Armand aurait préféré une politique plus hardie, des actes glorieux et rudes. Mais il subissait l’entraînement de la nouvelle philosophie révolutionnaire. Lorsqu’elle se manifestait par la parole de Rougemont, elle lui semblait revêtir une énergie mystérieuse, où le stoïcisme se substituait à l’éclat héroïque. Alors, une ardeur plus humble, plus patiente, plus industrieuse, fermentait dans sa cervelle ; les petits gestes quotidiens prenaient figure de rites.

— C’est vrai ! répondit-il. Si je suis trop jeune pour ne pas y succomber quelquefois, je sens bien la faiblesse de l’impatience !

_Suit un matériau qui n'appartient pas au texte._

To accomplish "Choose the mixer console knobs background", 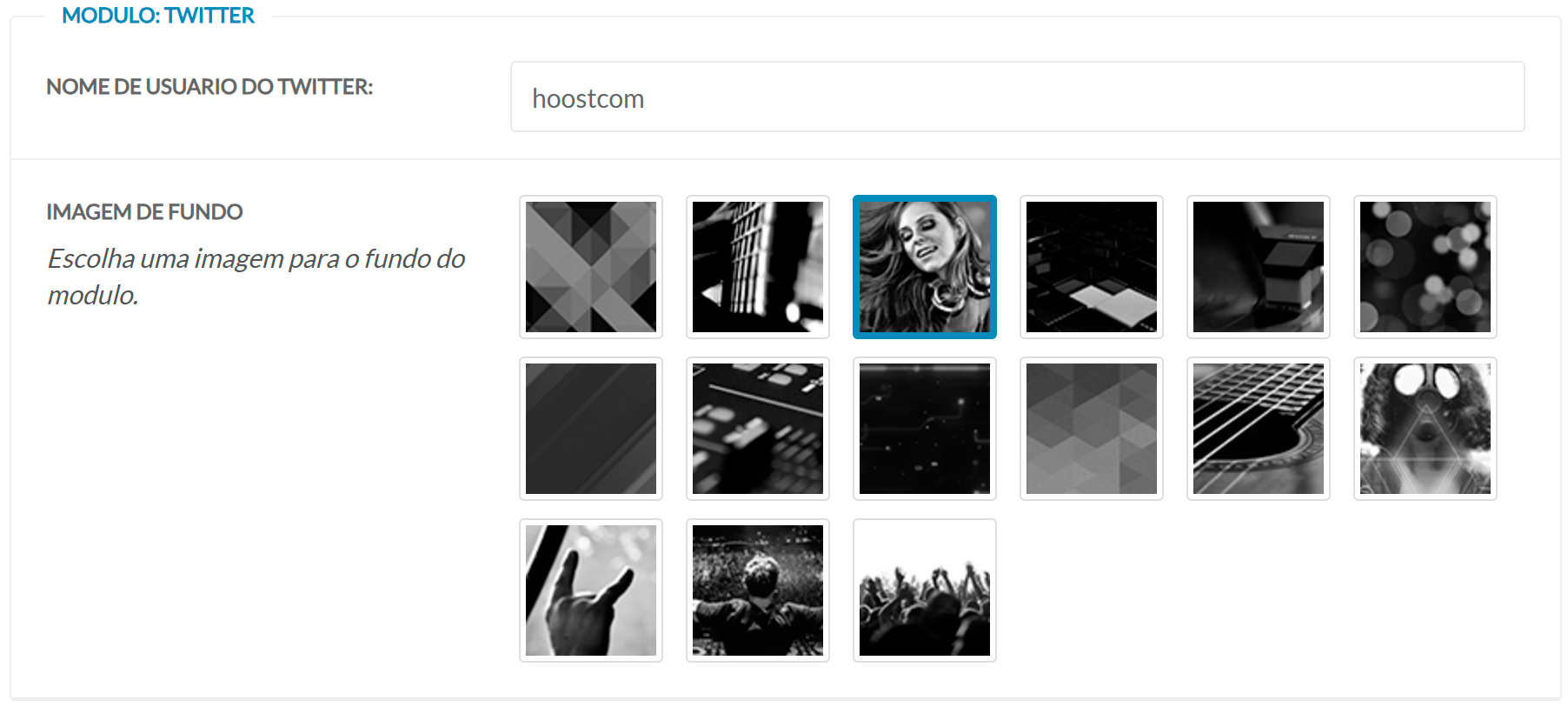I will pos(758,429).
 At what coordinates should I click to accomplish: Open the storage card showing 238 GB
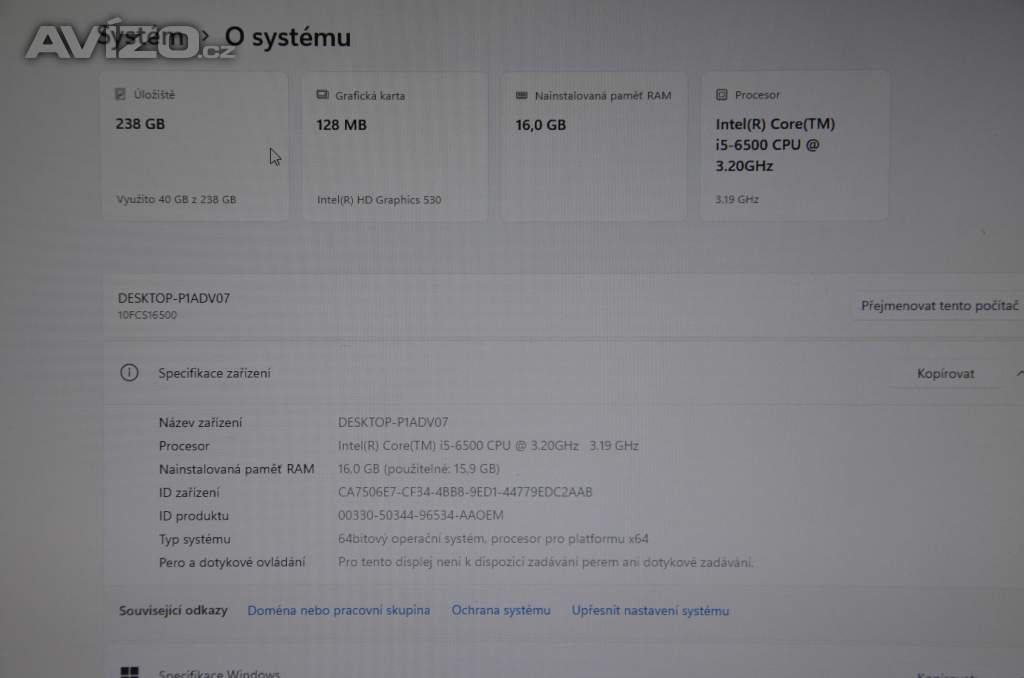(x=195, y=146)
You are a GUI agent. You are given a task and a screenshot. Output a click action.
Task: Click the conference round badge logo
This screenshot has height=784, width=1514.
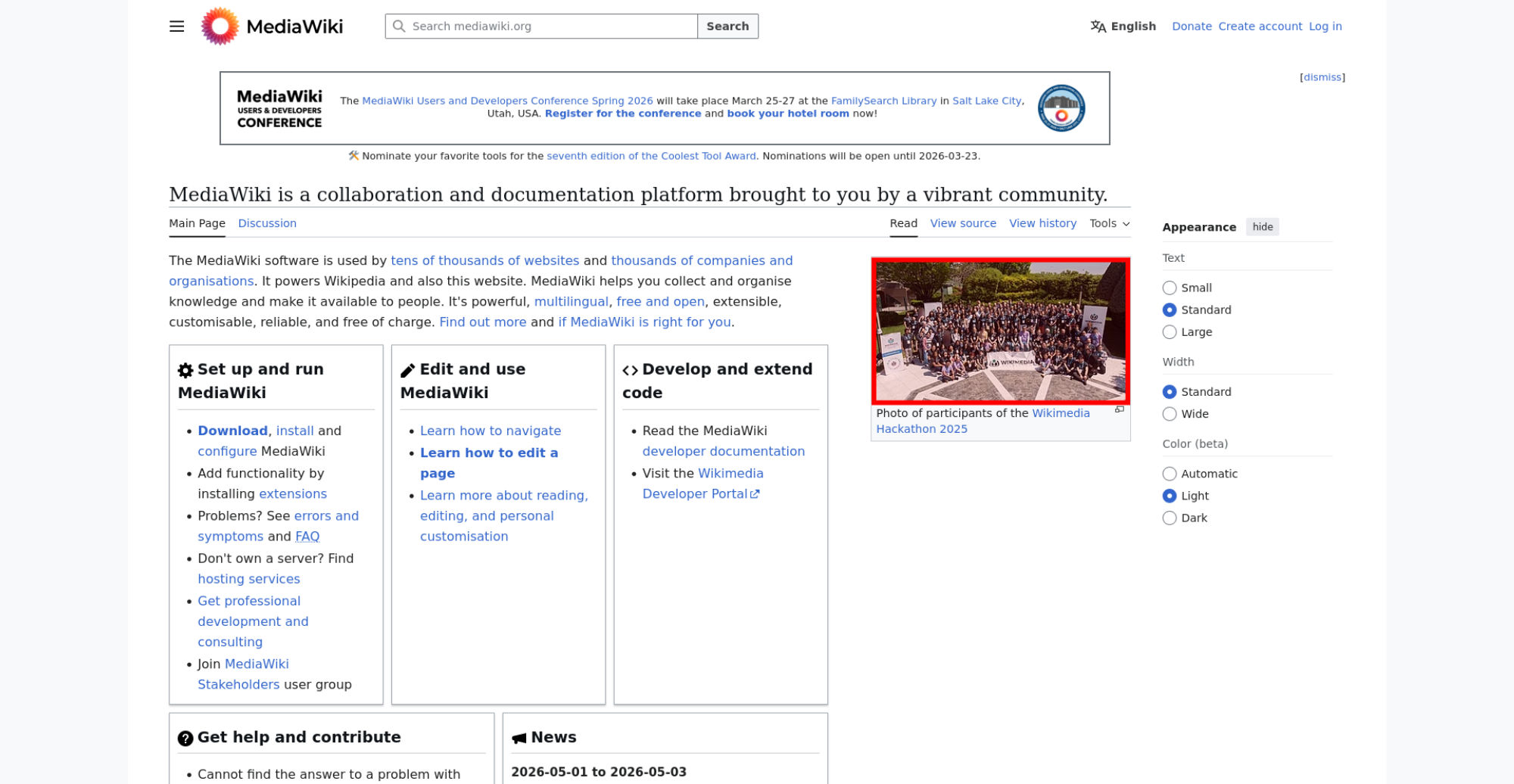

— Toutefois, ne soyons pas trop patients non plus ! conclut le propagandiste. Répartissons sur chacun de nos jours l’exaltation qui entraînait les vieilles barbes sur la barricade.

Les Terrains Vagues étaient là ; tous trois s’arrêtèrent. Pour Armand et le petit Meulière, ce site excentrique résumait les ères saisissantes de la destinée. Ils y avaient rôdé comme de jeunes bêtes par la jungle et la brousse, ils y avaient connu le mystère de croître et de porter en soi un monde d’aventures, ils y avaient mêlé les héros de leurs livres et le trouble divin de l’adolescence. Rien que de voir la Butte-aux-Cailles, les clôtures, les tas d’escarbilles, de poteries et de loques, les herbes malades et les arbustes souffreteux, l’univers entier palpitait dans leurs poitrines…François n’y aurait placé qu’un des épisodes de sa vie nomade, moins enivrant que ceux de son périple à travers les premiers tumultes syndicaux et par les villages exaltés de l’Yonne. Mais Christine y vivait qui, dès le premier soir, avait apporté son éclat, son énigme et sa démarche émouvante… Le regard dont il balayait les pénombres fut aussi attendri que celui des jeunes hommes.

— À bientôt ! fit-il en leur tendant la main.

Tandis qu’il montait la rue Bobillot, le cœur plein de faiblesse, ses rêves de révolutionnaire vaincus par un rêve de femme, eux descendaient par la sinistre rue Brillat-Savarin, frémissants de mysticisme, et se figurant que leur force s’était accrue pour avoir reçu un peu de la force plus haute et plus sûre de François Rougemont.